O país de 33 milhões de habitantes tem sido assolado pelo caos político desde a votação. E agora, o controlo da Frelimo no poder está a ser testado como nunca antes, numa altura em que Moçambique enfrenta crises económicas e sociais urgentes, dizem os analistas. Dois dos três partidos da oposição boicotaram a abertura do Parlamento na segunda-feira.
A raiva entre os eleitores explodiu em protestos massivos de rua nos últimos meses, que levaram a confrontos com a polícia. Pelo menos 300 pessoas foram mortas.
Chapo e o seu partido provavelmente esperavam que a inauguração na quarta-feira ajudasse a levar o país à reconciliação e à estabilidade. Em vez disso, os desafios que a liderança da Frelimo enfrenta podem estar apenas a começar, dizem fontes políticas.
“A Frelimo habituou-se a ver-se como o partido escolhido”, disse Gabriel Muthisse, um antigo alto funcionário do partido que continua a ser um membro activo. “Eles acreditavam que as eleições eram apenas uma formalidade para o povo confirmar a sua liderança. Nos últimos cinco, dez anos, as coisas mostram que isso é falso.”
Na semana passada, na capital, Maputo, a polícia respondeu com força letal quando apoiantes saíram às ruas para cumprimentar o principal líder da oposição, Venâncio Mondlane, que regressou a Moçambique após um exílio auto-imposto. O populista inflamado conquistou o apoio de jovens eleitores insatisfeitos que o vêem como um aliado na sua luta contra uma elite política corrupta.

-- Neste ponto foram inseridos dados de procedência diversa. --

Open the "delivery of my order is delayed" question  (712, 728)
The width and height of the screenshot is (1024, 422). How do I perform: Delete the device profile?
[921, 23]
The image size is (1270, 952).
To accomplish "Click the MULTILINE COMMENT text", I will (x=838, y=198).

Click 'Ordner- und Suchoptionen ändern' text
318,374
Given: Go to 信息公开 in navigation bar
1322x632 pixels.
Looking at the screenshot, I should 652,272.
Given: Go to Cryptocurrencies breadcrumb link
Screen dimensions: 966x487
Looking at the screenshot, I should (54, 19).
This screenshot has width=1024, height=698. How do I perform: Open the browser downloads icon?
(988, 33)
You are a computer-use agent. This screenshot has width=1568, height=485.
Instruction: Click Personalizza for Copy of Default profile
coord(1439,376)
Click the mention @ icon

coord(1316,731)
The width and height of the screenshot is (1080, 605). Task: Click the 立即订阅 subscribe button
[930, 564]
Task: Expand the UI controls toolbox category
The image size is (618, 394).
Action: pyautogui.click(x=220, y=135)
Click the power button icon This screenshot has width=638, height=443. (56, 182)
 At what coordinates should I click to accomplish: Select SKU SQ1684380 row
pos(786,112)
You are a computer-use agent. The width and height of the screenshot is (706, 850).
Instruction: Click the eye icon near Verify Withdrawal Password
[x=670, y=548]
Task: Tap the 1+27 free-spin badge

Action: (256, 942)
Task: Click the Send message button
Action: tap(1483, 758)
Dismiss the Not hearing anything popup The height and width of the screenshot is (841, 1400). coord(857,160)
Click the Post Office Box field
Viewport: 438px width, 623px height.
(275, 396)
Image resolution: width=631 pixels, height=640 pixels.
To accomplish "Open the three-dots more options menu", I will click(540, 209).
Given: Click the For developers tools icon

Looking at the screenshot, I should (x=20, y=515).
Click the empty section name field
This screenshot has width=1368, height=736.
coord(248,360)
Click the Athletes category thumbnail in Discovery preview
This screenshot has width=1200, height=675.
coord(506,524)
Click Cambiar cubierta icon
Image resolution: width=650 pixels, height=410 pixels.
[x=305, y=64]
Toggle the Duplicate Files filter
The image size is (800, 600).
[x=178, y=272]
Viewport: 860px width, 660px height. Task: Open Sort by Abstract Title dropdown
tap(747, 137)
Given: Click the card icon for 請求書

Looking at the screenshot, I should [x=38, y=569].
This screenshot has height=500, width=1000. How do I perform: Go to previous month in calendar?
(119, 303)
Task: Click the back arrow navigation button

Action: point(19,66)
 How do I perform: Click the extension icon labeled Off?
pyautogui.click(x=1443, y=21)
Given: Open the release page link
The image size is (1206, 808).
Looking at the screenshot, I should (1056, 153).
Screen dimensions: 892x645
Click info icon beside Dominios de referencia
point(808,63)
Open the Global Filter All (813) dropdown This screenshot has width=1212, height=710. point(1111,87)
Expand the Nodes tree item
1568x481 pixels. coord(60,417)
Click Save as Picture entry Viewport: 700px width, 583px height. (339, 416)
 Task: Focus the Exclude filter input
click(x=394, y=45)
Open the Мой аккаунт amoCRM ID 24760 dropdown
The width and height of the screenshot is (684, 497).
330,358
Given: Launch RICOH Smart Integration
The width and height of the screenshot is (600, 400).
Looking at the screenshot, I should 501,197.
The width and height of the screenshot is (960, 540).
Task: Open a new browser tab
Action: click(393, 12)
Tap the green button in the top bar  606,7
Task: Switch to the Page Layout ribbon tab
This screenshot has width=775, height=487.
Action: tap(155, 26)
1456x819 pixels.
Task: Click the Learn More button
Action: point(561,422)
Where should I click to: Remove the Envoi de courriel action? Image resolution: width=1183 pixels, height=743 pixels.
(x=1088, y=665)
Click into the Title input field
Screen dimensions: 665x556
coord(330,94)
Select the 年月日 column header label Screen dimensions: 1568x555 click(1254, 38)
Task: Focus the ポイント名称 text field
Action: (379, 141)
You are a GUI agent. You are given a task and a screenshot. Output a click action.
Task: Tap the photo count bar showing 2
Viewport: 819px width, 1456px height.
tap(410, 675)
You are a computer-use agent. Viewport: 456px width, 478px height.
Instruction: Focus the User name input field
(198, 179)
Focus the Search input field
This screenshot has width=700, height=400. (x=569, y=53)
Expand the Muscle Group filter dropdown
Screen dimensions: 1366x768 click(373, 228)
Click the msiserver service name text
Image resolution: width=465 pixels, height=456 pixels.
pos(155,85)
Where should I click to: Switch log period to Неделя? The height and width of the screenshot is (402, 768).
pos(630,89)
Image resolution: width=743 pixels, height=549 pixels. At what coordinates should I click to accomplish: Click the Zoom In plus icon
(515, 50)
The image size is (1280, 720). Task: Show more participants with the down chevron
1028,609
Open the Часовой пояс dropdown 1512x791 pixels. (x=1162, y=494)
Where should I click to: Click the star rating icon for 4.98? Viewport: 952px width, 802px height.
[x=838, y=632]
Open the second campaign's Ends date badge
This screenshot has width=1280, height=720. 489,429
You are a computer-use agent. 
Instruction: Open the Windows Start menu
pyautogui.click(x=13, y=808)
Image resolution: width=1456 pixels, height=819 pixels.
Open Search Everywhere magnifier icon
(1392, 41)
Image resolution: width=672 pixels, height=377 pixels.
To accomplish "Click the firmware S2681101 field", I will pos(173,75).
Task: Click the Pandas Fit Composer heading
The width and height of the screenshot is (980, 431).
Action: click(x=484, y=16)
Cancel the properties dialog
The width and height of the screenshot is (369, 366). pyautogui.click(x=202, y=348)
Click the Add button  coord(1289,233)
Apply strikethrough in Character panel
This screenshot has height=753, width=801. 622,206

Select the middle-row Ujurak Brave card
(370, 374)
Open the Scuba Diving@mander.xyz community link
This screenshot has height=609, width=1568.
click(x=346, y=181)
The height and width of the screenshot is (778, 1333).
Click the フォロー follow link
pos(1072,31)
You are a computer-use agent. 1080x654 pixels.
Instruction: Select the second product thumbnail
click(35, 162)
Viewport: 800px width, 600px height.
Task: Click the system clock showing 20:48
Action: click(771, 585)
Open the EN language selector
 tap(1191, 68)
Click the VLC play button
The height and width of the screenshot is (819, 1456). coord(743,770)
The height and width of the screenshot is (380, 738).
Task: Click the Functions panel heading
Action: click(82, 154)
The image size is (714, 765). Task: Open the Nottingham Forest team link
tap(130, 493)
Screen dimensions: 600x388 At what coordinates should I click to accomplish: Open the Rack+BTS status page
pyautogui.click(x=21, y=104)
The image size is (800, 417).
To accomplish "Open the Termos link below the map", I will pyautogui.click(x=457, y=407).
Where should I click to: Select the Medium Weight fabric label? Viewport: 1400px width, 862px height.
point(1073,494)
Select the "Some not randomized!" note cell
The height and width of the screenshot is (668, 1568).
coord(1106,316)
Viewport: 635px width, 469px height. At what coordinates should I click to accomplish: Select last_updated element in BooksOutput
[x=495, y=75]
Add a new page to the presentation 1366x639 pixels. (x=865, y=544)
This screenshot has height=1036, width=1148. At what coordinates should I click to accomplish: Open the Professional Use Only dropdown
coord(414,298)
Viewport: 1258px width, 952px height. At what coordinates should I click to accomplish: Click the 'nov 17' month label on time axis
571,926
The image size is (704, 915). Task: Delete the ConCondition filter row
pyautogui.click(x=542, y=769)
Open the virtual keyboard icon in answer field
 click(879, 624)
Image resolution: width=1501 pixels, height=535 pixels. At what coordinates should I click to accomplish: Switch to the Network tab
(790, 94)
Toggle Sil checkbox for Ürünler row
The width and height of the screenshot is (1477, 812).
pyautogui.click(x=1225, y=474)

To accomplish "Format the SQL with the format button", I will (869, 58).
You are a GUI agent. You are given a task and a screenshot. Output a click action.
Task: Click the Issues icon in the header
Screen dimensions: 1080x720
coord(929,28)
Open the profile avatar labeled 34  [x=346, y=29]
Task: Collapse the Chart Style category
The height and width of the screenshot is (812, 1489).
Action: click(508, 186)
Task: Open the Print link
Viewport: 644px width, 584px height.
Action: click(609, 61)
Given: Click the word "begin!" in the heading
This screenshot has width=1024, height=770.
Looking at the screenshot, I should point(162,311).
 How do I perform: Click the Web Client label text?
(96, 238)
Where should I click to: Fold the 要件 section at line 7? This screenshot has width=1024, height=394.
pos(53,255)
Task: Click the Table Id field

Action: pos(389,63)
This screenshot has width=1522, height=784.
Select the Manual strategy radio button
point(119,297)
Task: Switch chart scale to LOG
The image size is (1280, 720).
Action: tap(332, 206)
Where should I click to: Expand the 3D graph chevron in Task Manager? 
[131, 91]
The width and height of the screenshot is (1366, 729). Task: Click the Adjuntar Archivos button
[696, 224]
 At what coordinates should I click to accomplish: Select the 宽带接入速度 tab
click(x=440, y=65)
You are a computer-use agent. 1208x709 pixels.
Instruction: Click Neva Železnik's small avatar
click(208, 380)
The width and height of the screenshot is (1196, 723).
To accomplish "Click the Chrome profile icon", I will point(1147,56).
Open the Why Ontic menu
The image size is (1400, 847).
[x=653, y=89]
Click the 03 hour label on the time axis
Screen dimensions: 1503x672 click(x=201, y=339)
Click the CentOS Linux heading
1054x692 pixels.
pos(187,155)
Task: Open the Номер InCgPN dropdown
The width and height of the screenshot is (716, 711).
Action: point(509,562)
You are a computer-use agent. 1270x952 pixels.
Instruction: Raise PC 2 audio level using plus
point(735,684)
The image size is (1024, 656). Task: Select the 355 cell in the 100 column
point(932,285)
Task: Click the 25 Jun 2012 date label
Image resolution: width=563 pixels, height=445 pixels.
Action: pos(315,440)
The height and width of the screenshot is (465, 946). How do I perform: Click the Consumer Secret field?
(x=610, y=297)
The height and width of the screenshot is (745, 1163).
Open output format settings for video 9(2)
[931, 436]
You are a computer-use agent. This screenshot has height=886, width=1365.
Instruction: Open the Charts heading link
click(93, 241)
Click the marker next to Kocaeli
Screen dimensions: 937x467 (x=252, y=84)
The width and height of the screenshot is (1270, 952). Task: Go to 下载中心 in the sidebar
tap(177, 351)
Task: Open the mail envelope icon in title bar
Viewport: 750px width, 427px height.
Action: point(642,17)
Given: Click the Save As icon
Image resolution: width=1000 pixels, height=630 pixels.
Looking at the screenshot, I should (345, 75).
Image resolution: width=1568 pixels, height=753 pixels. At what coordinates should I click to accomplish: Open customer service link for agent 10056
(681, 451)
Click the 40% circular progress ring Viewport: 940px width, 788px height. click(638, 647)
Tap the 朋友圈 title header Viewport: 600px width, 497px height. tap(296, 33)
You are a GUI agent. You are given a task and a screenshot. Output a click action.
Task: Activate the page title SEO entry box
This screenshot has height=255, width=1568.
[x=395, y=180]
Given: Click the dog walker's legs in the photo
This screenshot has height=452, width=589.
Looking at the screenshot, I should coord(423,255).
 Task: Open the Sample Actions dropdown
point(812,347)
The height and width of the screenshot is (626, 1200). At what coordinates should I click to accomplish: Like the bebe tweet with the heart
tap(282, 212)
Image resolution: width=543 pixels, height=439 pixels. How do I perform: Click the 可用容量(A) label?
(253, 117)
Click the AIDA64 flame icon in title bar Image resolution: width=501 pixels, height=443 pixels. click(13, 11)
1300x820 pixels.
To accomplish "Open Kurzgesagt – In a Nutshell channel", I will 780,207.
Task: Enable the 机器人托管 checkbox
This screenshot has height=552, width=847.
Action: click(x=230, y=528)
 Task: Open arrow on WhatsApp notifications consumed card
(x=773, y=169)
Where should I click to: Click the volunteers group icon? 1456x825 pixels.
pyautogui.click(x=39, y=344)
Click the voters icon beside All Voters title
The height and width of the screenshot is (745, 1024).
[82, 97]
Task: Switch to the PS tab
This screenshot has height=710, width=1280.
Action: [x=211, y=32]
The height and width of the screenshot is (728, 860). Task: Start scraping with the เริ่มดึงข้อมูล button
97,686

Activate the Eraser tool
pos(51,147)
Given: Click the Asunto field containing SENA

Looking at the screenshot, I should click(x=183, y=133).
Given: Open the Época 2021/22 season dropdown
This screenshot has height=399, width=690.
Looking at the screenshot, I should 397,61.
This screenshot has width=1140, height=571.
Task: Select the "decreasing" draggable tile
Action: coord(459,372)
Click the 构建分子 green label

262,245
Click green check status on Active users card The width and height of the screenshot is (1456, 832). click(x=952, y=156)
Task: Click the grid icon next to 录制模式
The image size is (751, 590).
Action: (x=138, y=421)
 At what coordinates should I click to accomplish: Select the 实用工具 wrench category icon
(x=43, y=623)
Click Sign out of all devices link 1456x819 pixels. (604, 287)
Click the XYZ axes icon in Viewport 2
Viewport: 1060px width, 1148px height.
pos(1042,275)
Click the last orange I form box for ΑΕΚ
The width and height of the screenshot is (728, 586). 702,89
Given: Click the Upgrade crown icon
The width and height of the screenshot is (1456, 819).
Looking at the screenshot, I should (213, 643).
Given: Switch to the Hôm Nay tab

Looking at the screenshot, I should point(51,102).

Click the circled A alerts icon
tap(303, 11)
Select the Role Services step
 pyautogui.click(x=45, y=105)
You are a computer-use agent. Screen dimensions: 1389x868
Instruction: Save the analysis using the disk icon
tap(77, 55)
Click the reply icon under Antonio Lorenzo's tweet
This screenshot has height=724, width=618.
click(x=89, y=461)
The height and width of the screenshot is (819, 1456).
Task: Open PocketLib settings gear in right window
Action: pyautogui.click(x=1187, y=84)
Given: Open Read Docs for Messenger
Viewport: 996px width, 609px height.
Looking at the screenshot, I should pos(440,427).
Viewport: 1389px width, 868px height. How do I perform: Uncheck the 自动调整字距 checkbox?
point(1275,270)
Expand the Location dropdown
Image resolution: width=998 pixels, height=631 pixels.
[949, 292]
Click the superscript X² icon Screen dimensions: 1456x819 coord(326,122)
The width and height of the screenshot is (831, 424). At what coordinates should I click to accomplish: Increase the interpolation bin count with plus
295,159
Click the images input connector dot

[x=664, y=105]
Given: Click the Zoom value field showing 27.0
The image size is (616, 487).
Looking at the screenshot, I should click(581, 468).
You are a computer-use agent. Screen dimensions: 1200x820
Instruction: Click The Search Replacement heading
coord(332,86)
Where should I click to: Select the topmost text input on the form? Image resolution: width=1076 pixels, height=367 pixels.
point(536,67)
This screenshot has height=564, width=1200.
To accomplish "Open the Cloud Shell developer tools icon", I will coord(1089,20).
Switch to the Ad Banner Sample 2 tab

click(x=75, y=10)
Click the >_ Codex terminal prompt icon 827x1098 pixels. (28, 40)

O Sr. Mondlane, que afirma ter vencido as eleições, apelou à continuação dos protestos, embora esta semana não tenha atraído as manifestações de massa que fecharam a capital e outras cidades nos meses anteriores.
Numa entrevista em Maputo, o Sr. Mondlane disse que comunicou com o Sr. Chapo através de um amigo em comum. Ele expressou esperança de que o presidente eleito negocie uma resolução para acabar com a crise política e aceite as reformas apresentadas por ele numa proposta recente. Essas reformas incluem a construção de três milhões de casas para moçambicanos pobres e a criação de um fundo de meio bilhão de dólares para startups lideradas por mulheres e jovens.
“É preciso dar às pessoas algo muito crucial e tangível”, disse o Sr. Mondlane. “Não sei se todos os itens que estão na minha proposta serão atendidos ou não. Mas penso que iniciaremos uma plataforma de diálogo.”
Os protestos ainda são necessários, acrescentou, porque para garantir que as reformas aconteçam, “é preciso colocar o governo sob pressão”.
Chapo, 48 anos, emergiu no ano passado como o candidato presidencial surpresa da Frelimo. Ao contrário de outros membros do partido, ele não fez lobby pela indicação. Ele assumiu um cargo público há apenas 10 anos, mas há muito tempo se deparou com a conturbada história política do país.
Quando tinha 5 anos, disse ele, a sua família foi raptada pelas forças guerrilheiras que lutaram contra a Frelimo durante a guerra civil de 16 anos em Moçambique. Advogado de formação, serviu como governador provincial antes de concorrer à presidência pela primeira vez no ano passado como membro da Frelimo.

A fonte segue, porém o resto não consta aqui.